Round-robin is a document signed by multiple parties in a circle to make it more difficult to determine the order in which it was signed, thus preventing a ringleader from being identified.[1]
Long before those contemporary meanings were known of, the term Round Robin had been used to refer to a variety of things. The earliest use was as a disparaging nickname, along the lines of ‘sly dog’ or ‘dark horse’.
A round robin network, or wireless mesh network (WMN) is a communications network made up of radio nodes organized in a mesh topology. It is also a form of wireless ad hoc network.[1]

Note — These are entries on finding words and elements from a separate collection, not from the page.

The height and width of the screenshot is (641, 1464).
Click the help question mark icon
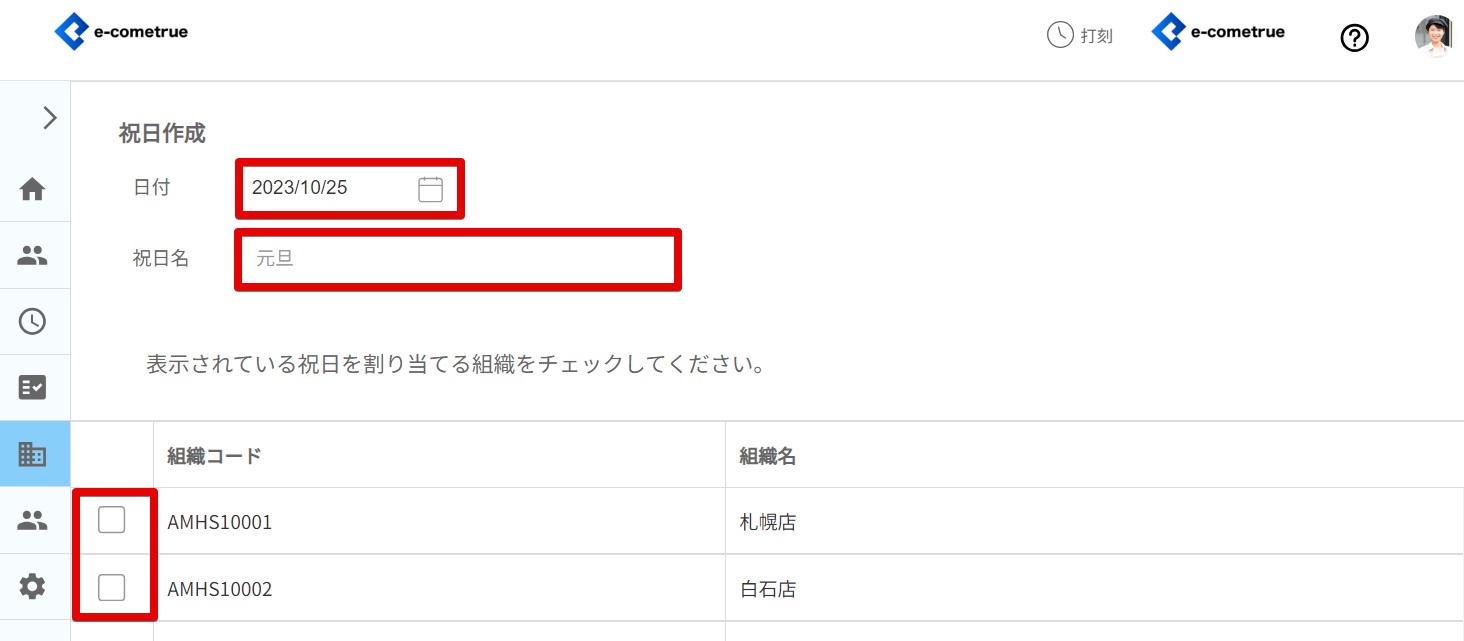pos(1354,38)
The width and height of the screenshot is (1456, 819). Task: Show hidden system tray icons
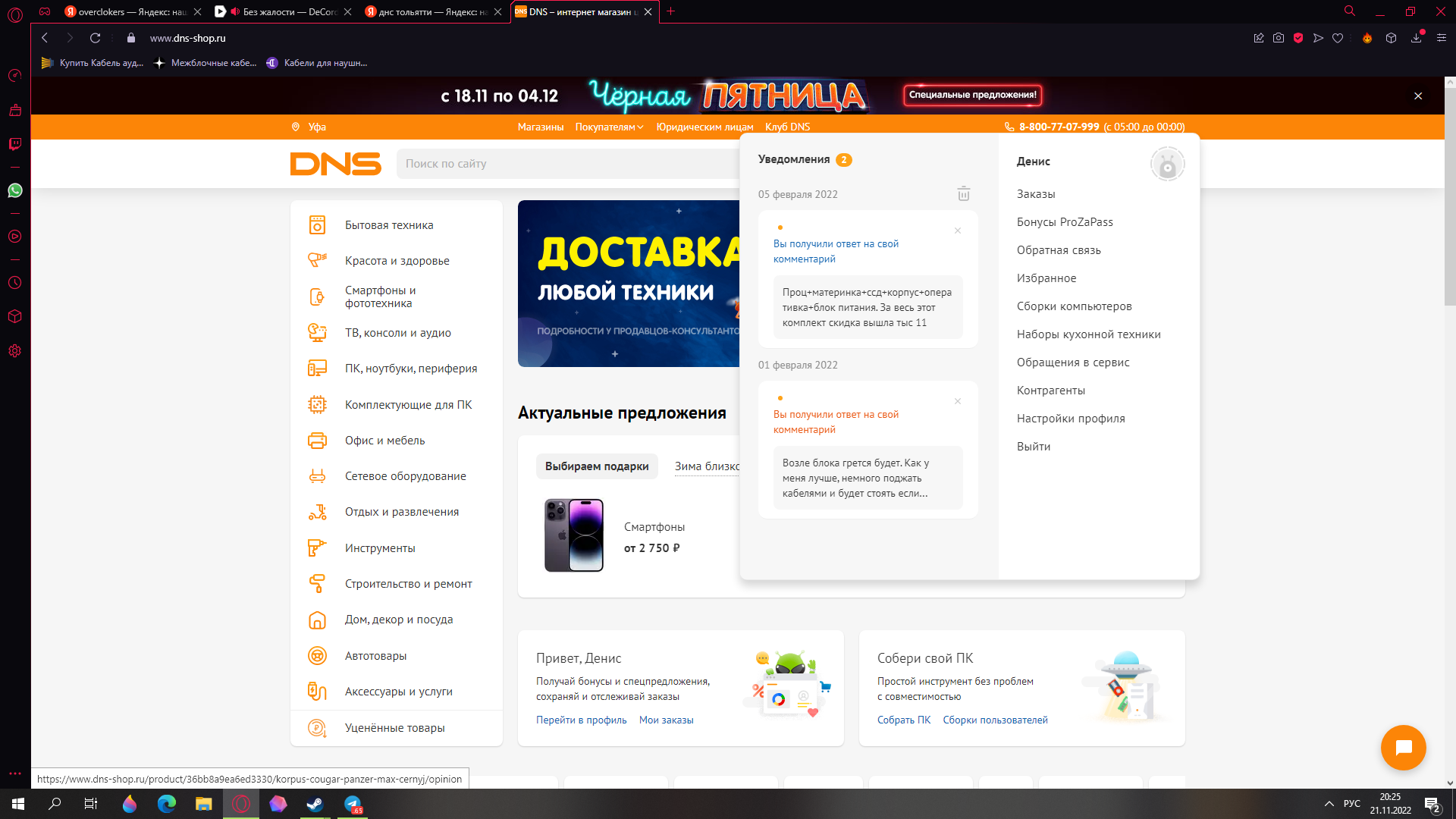tap(1329, 804)
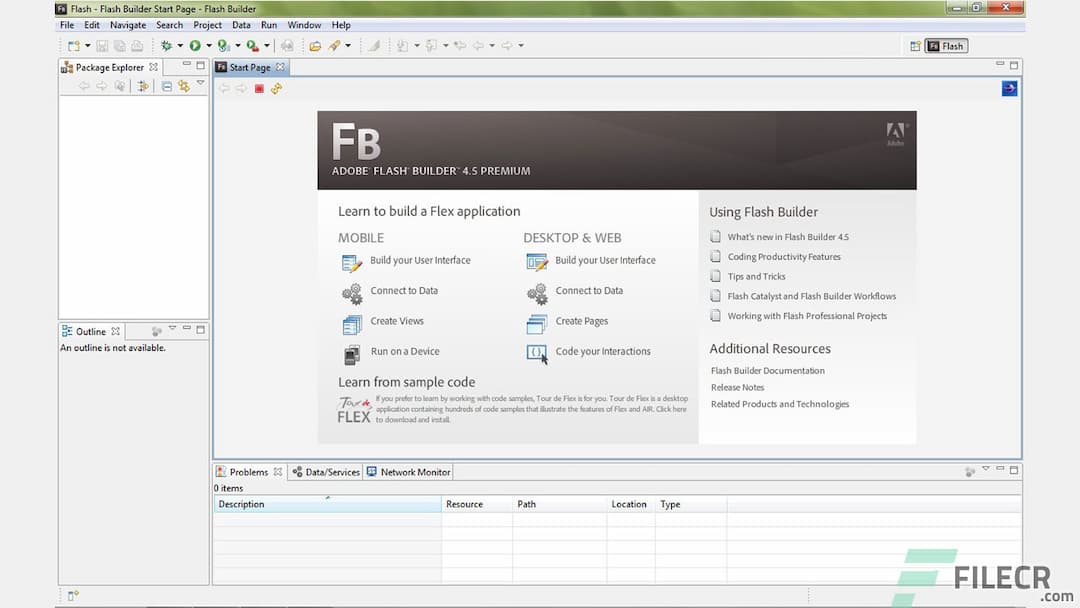Image resolution: width=1080 pixels, height=608 pixels.
Task: Open the New wizard icon on the toolbar
Action: pyautogui.click(x=75, y=45)
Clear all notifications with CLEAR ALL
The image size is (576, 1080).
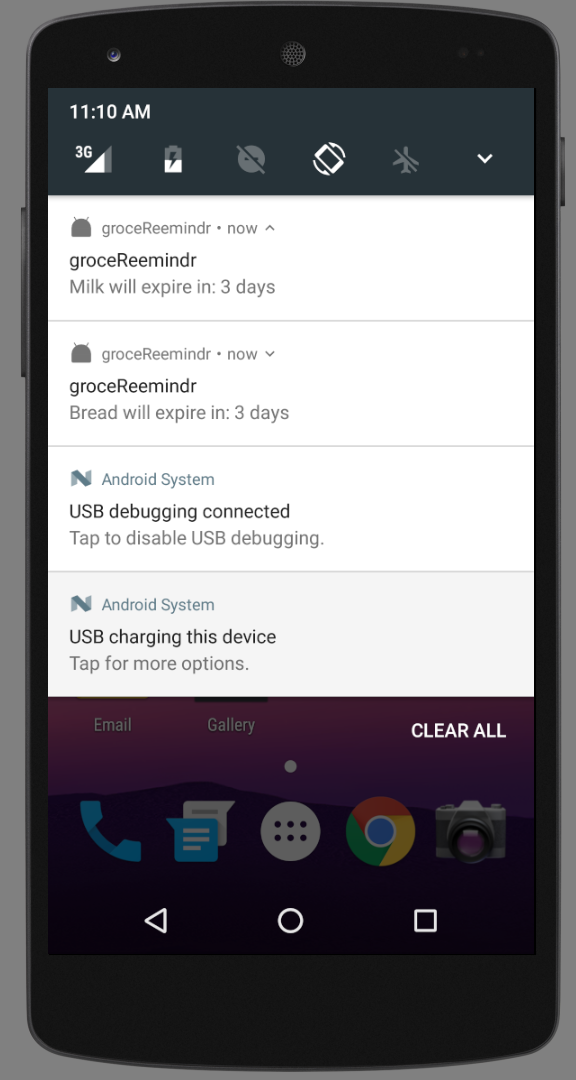coord(459,731)
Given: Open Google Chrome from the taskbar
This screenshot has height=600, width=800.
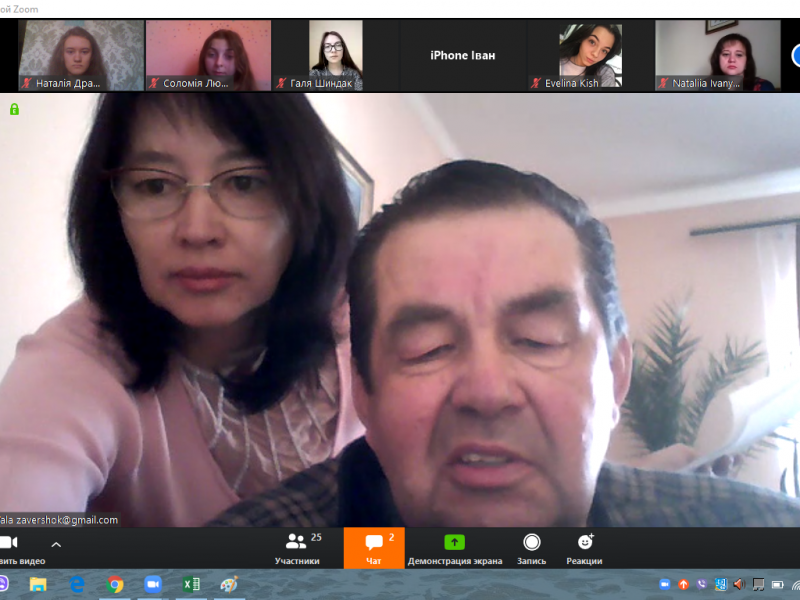Looking at the screenshot, I should pyautogui.click(x=115, y=585).
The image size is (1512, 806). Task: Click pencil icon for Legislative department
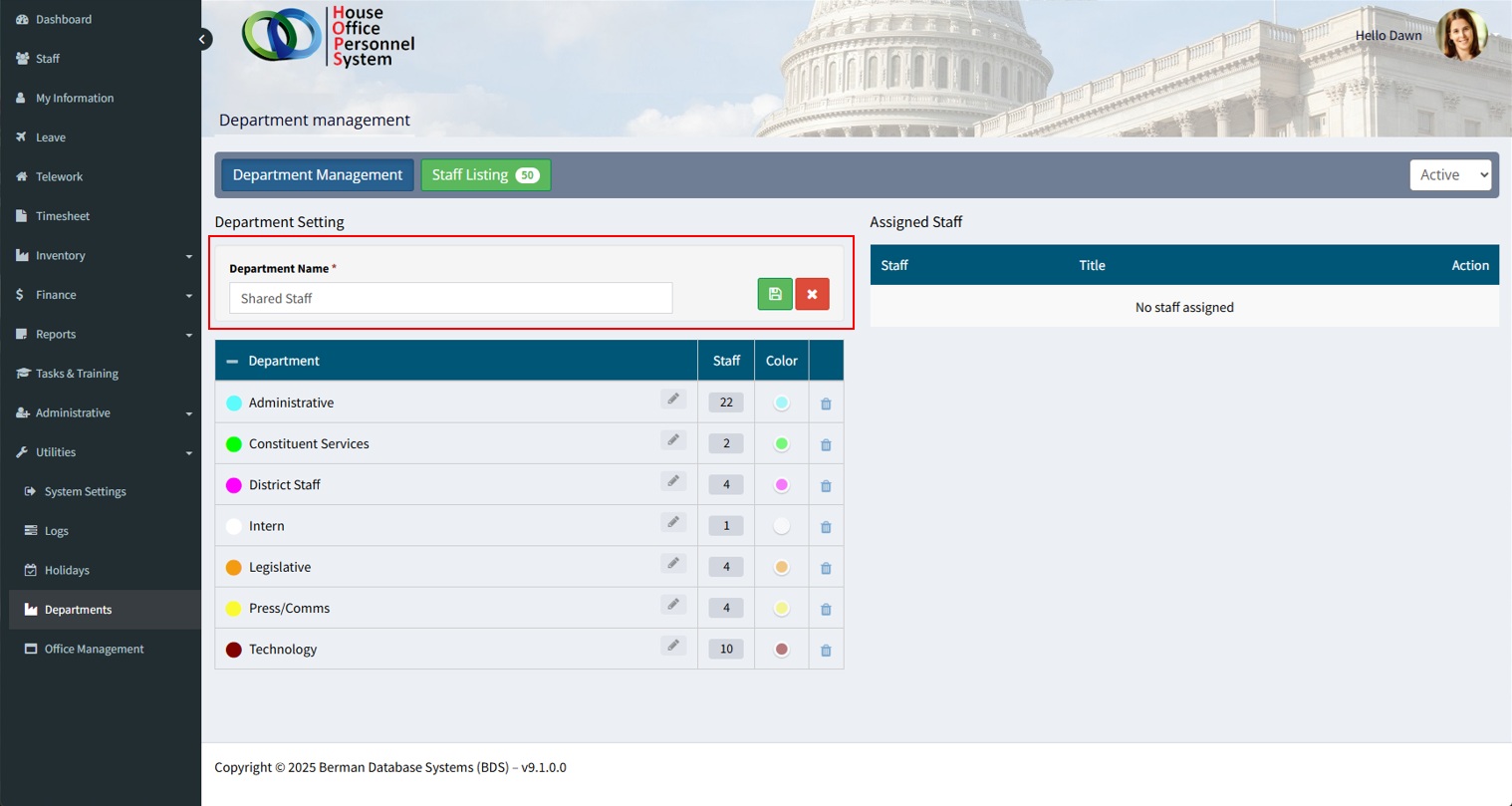(x=673, y=565)
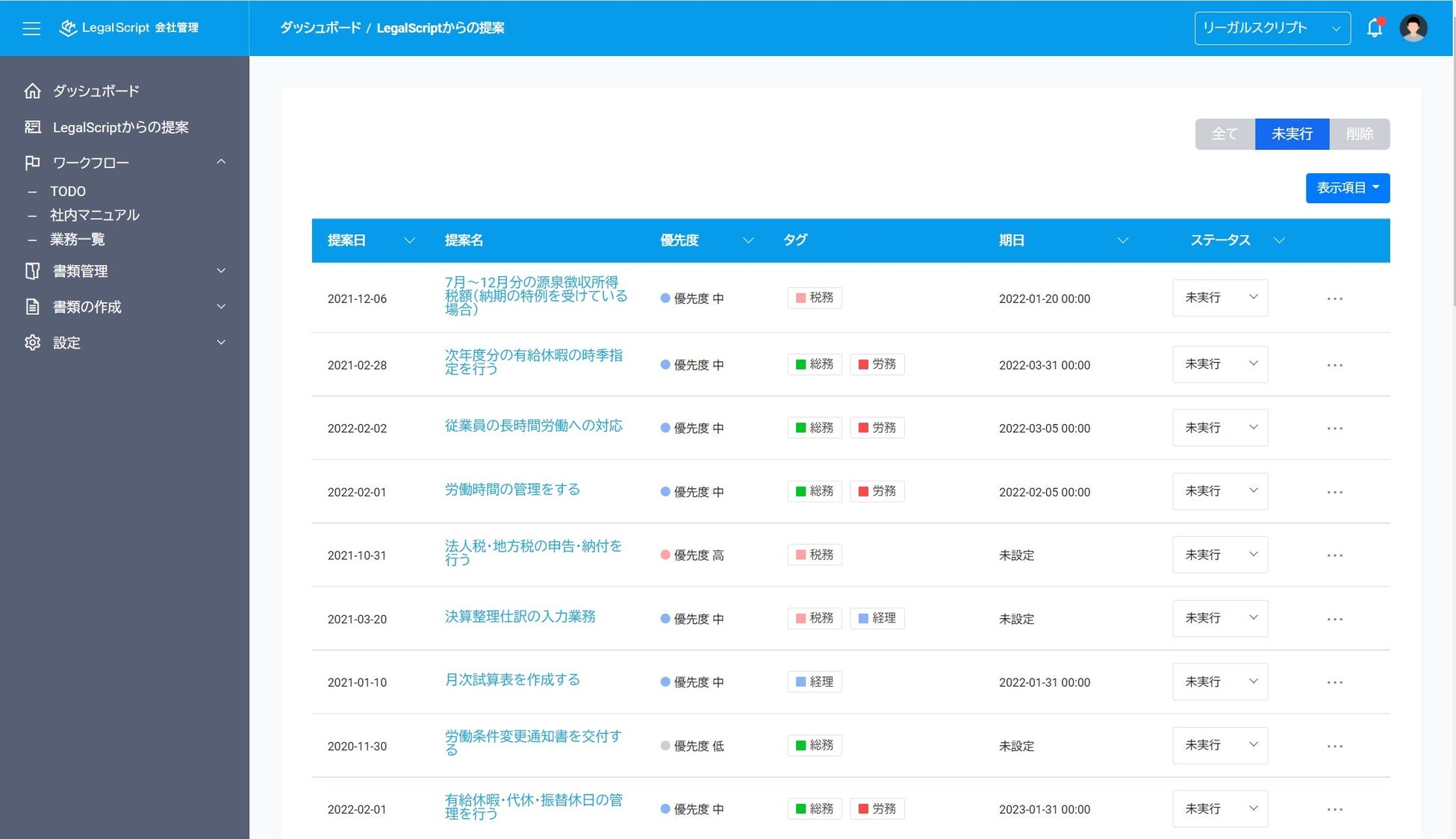Open the notification bell
The image size is (1456, 839).
point(1375,28)
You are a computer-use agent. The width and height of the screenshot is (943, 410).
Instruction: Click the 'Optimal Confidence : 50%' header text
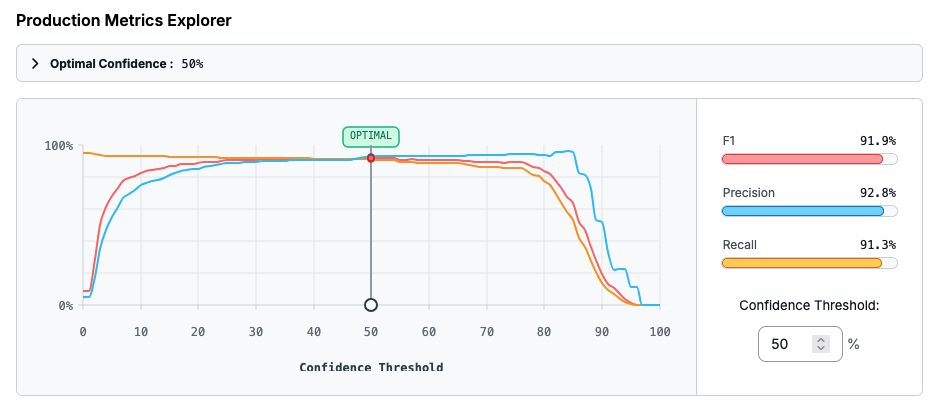point(126,63)
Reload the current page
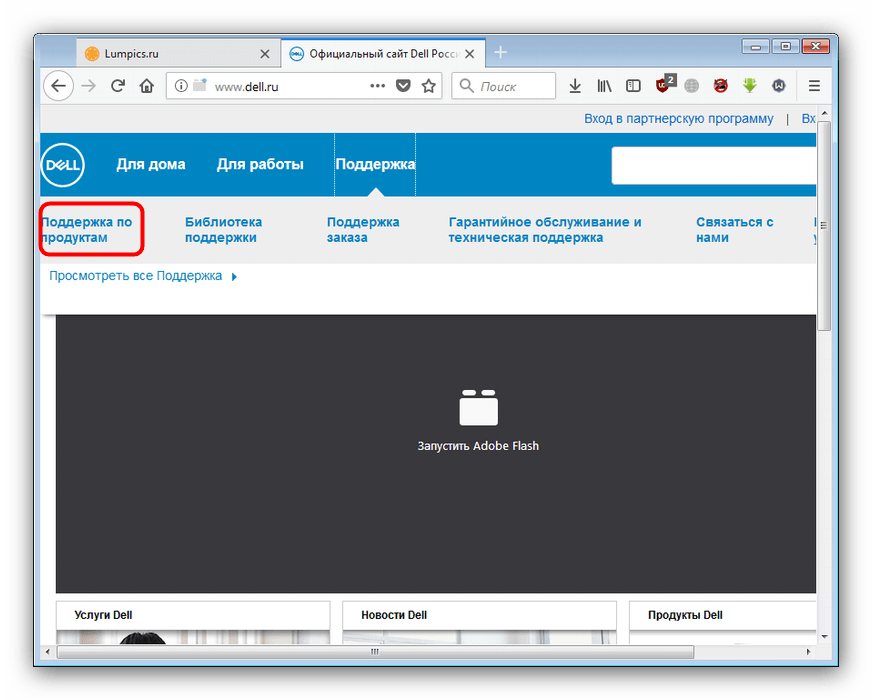 click(118, 86)
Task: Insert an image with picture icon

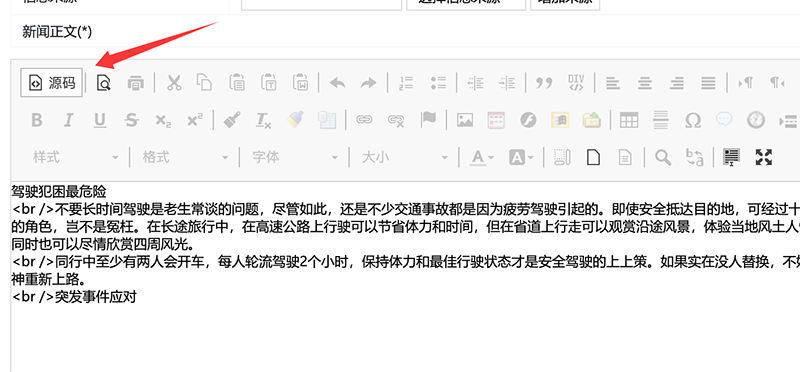Action: (465, 120)
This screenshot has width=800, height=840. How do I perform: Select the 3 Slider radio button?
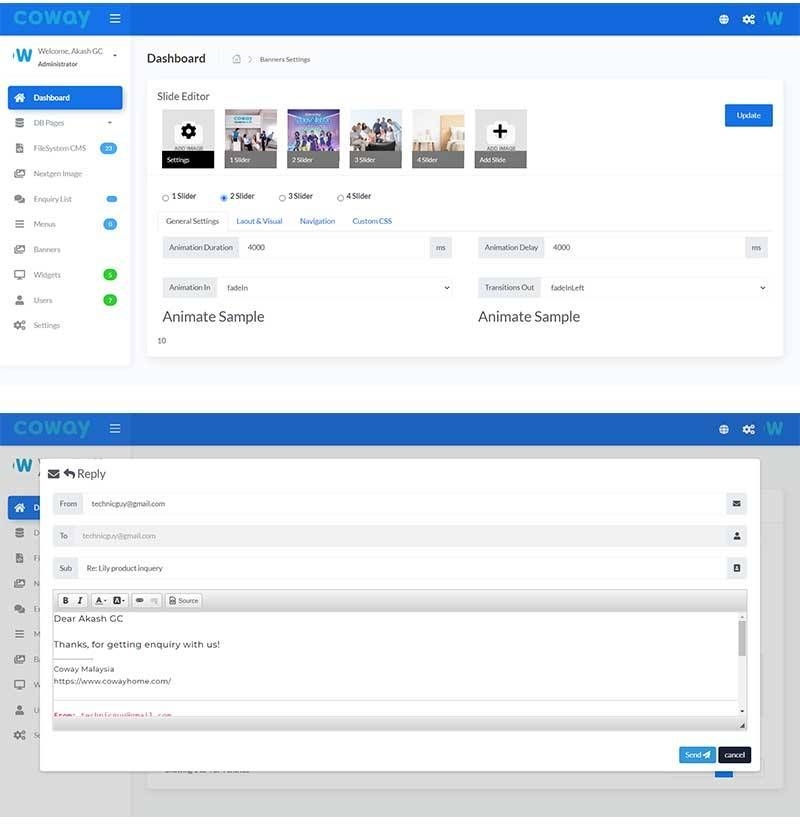coord(282,198)
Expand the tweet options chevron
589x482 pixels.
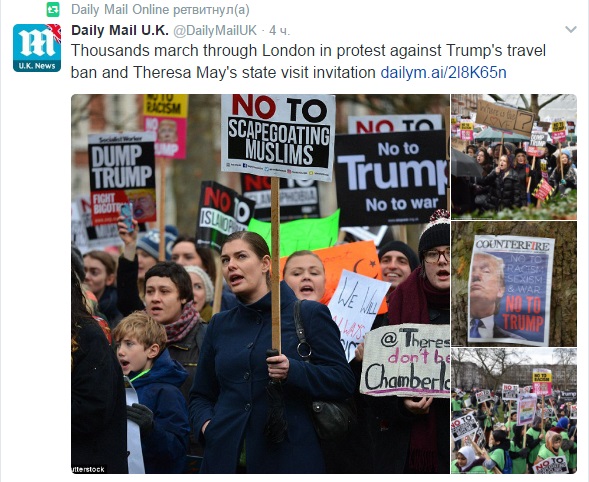(571, 29)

The reference to the site as the “other magic fountain” establishes a relationship between the one at Passeig de Santa Madrona, and the famous Magic Fountain of Montjuïc. By labelling it “other” there is a hierarchy in place on this site, which is not spoken but clearly exists. The two fountains exemplifies this hierarchy of significance and visibility beautifully I think. This to the artist, the gesture of making this relation clear through language puts in place an insistence on the validity and charm of the smaller fountain, while pointing to radically different world views, points in the history of Barcelona, and ways of relating to the world around us.